-- Task details --
All pictures must be dropped, while the entries are given again word for word.

[Collected data]
::::

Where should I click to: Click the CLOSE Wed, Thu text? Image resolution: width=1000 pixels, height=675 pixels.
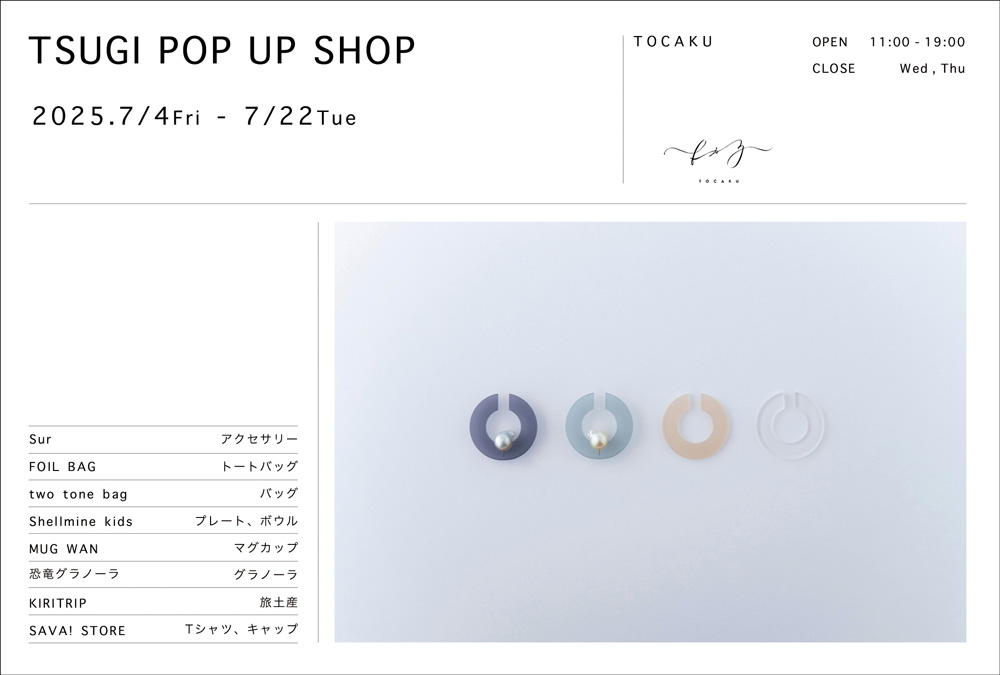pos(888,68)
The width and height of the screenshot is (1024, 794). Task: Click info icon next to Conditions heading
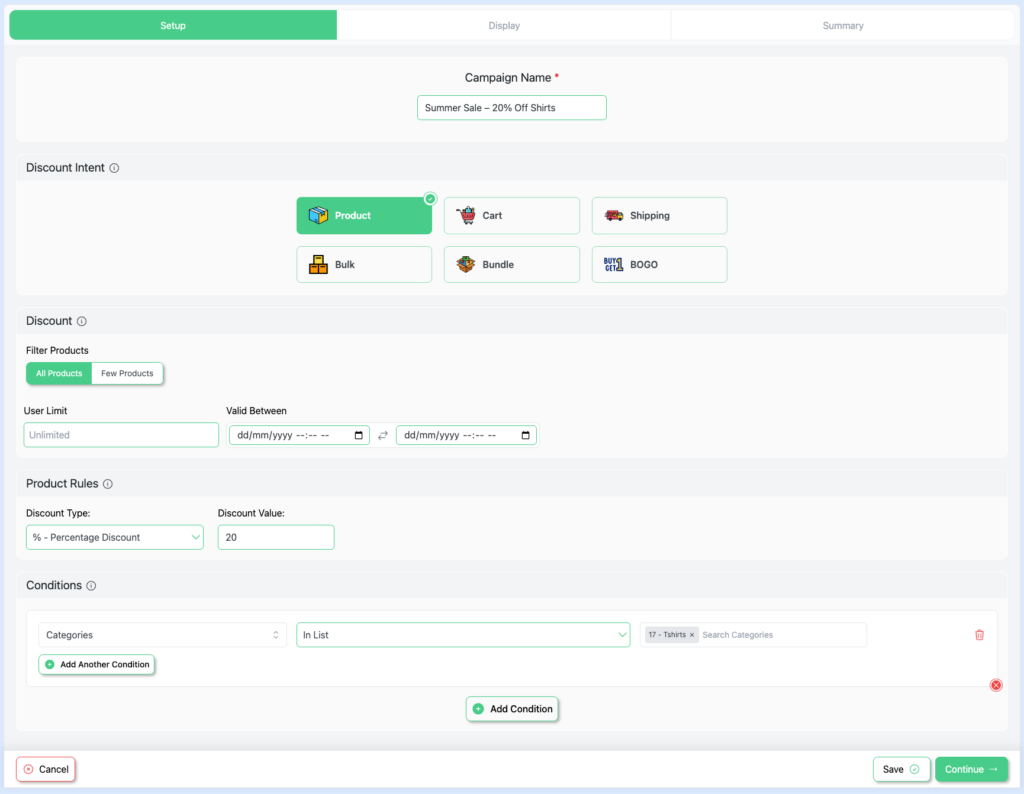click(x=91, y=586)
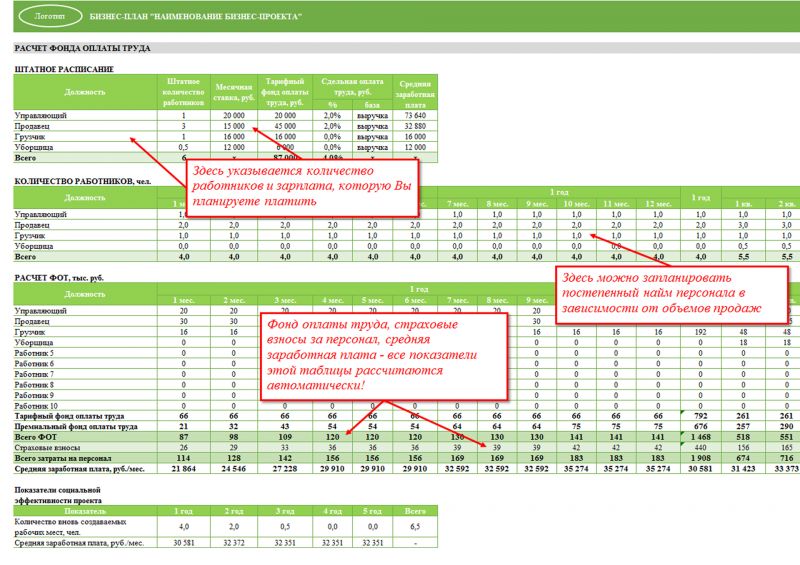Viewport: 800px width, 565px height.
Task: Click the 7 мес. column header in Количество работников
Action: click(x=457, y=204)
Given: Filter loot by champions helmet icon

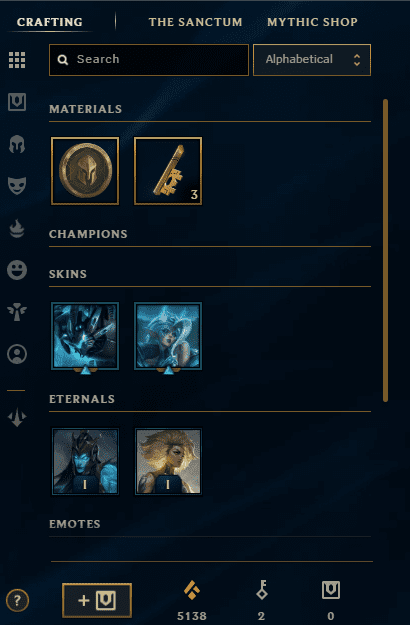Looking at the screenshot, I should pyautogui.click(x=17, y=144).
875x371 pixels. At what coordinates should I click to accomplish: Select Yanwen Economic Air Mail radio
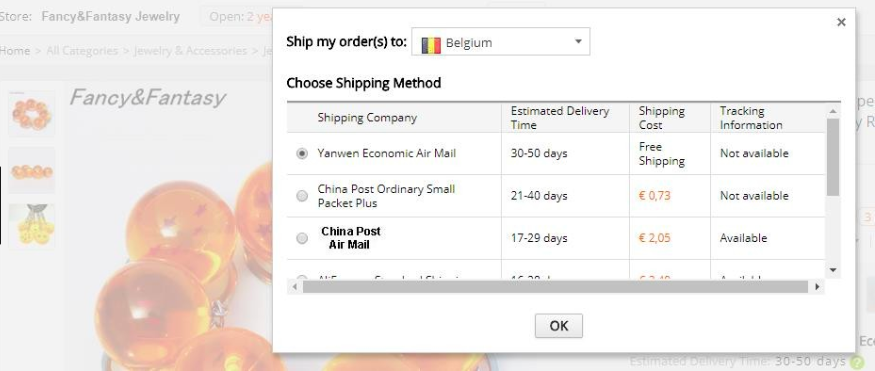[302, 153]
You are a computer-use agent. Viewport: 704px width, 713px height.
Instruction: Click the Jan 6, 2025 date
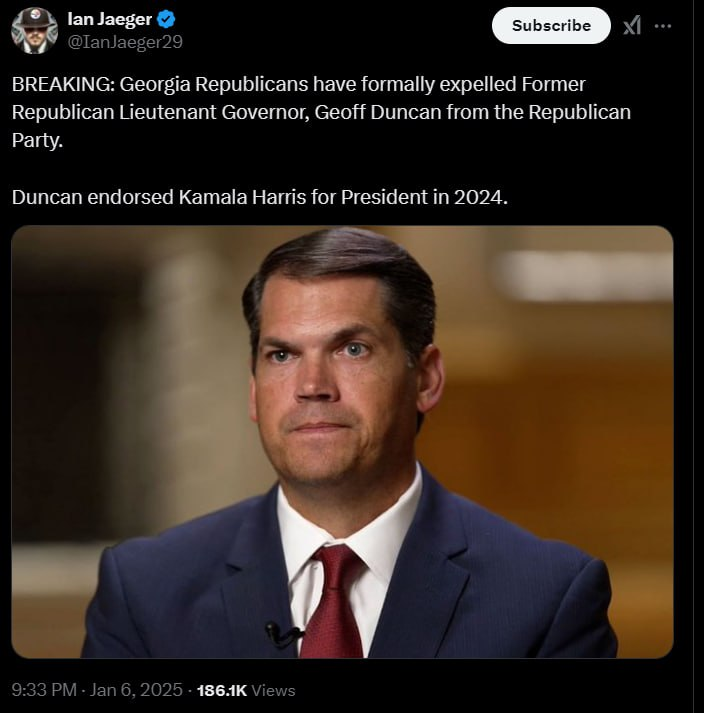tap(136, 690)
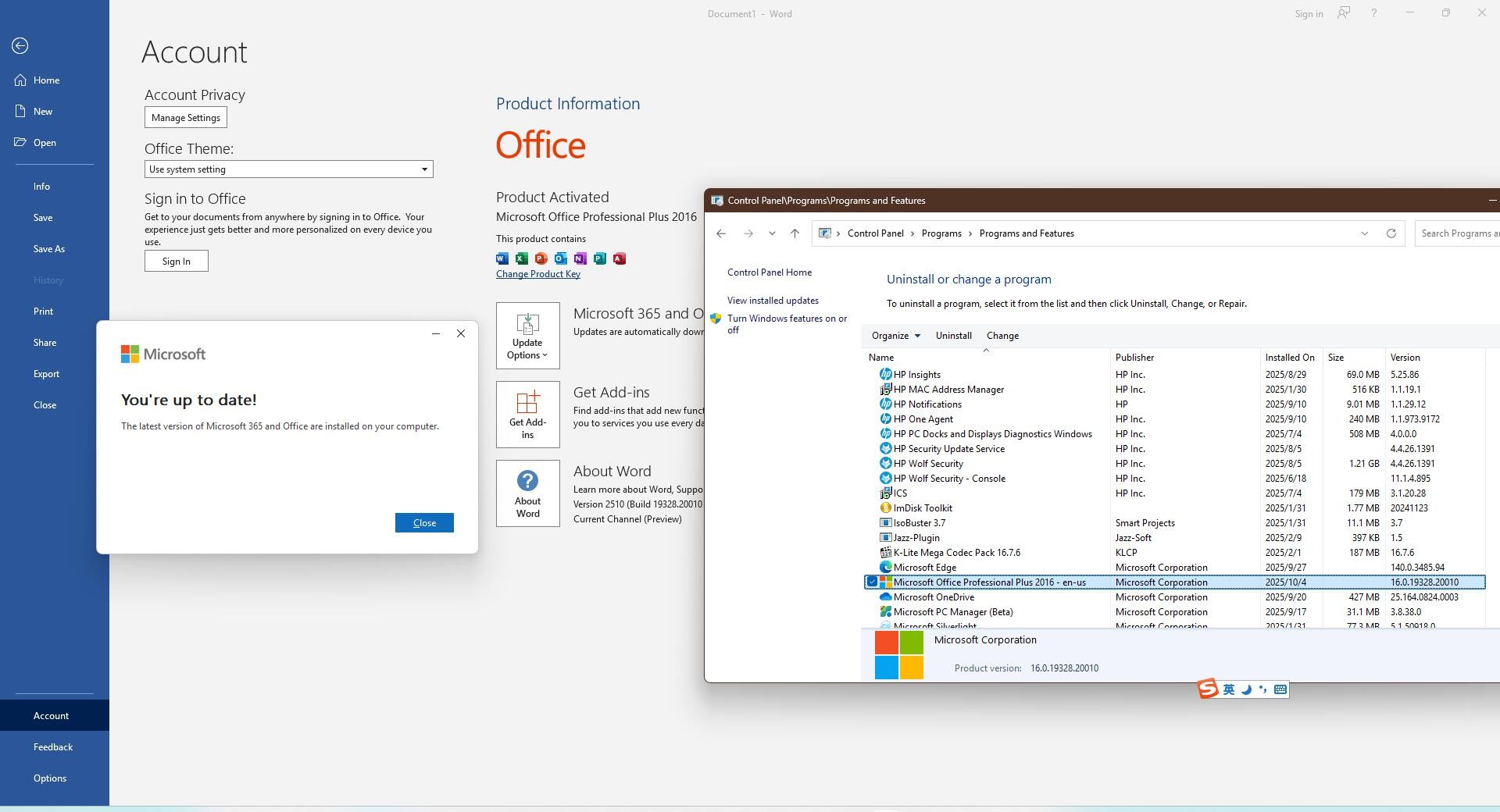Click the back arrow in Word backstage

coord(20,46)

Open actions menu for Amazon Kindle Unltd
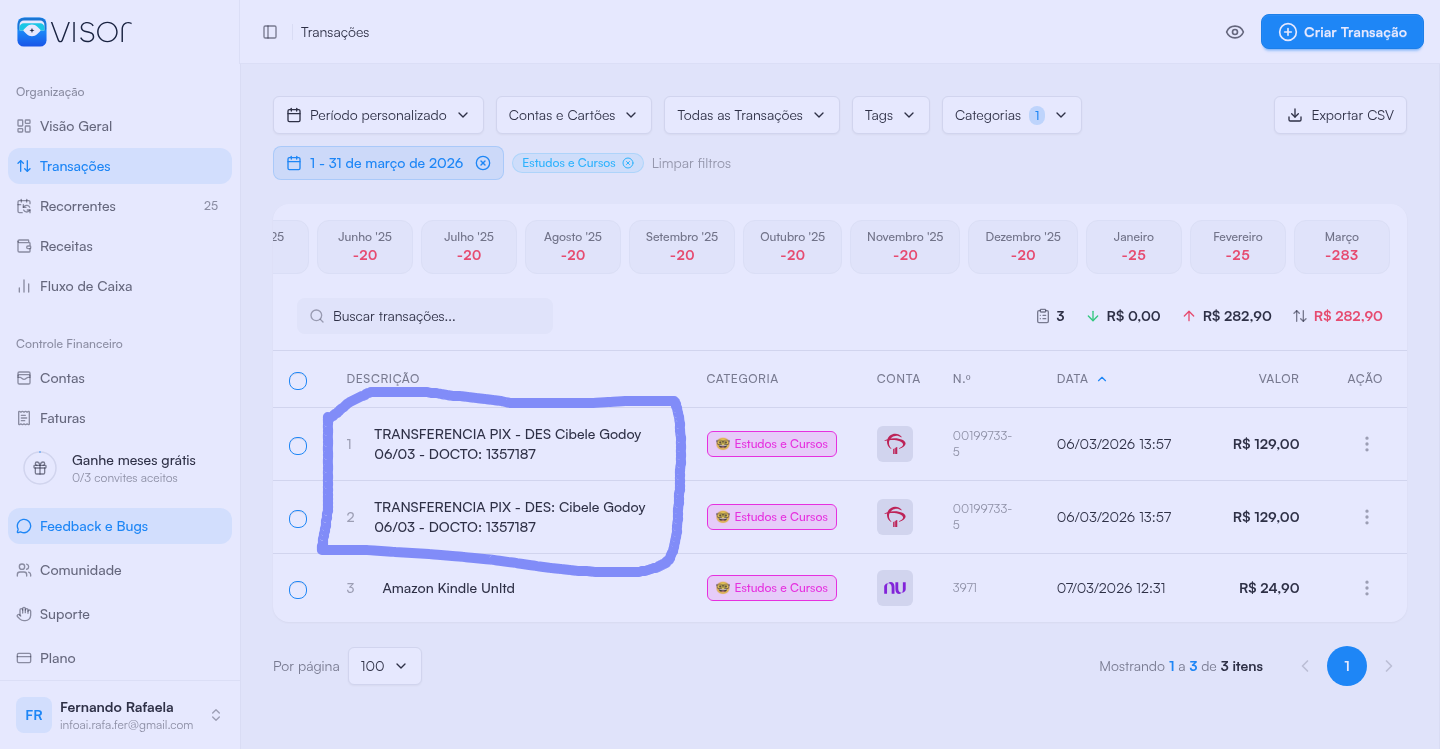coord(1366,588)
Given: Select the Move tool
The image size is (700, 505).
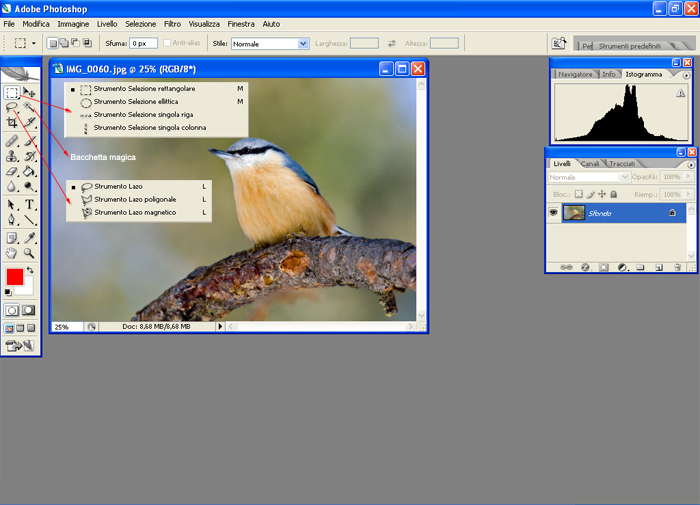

::::

-- Your solution --
Where should I click to: Click the CLOSE Wed, Thu text? Image resolution: width=1000 pixels, height=675 pixels.
pos(888,68)
The width and height of the screenshot is (1024, 794). Task: Click info icon next to Conditions heading
click(x=91, y=586)
Viewport: 800px width, 565px height.
Task: Click the 7 мес. column header in Количество работников
Action: click(x=457, y=204)
Given: Filter loot by champions helmet icon

Looking at the screenshot, I should pyautogui.click(x=17, y=144).
875x371 pixels. At what coordinates should I click to accomplish: Select Yanwen Economic Air Mail radio
[302, 153]
You are a computer-use agent. Viewport: 704px width, 713px height.
Instruction: Click the Jan 6, 2025 date
tap(136, 690)
Click the back arrow in Word backstage

coord(20,46)

Open actions menu for Amazon Kindle Unltd
coord(1366,588)
Given: Select the Move tool
The image size is (700, 505).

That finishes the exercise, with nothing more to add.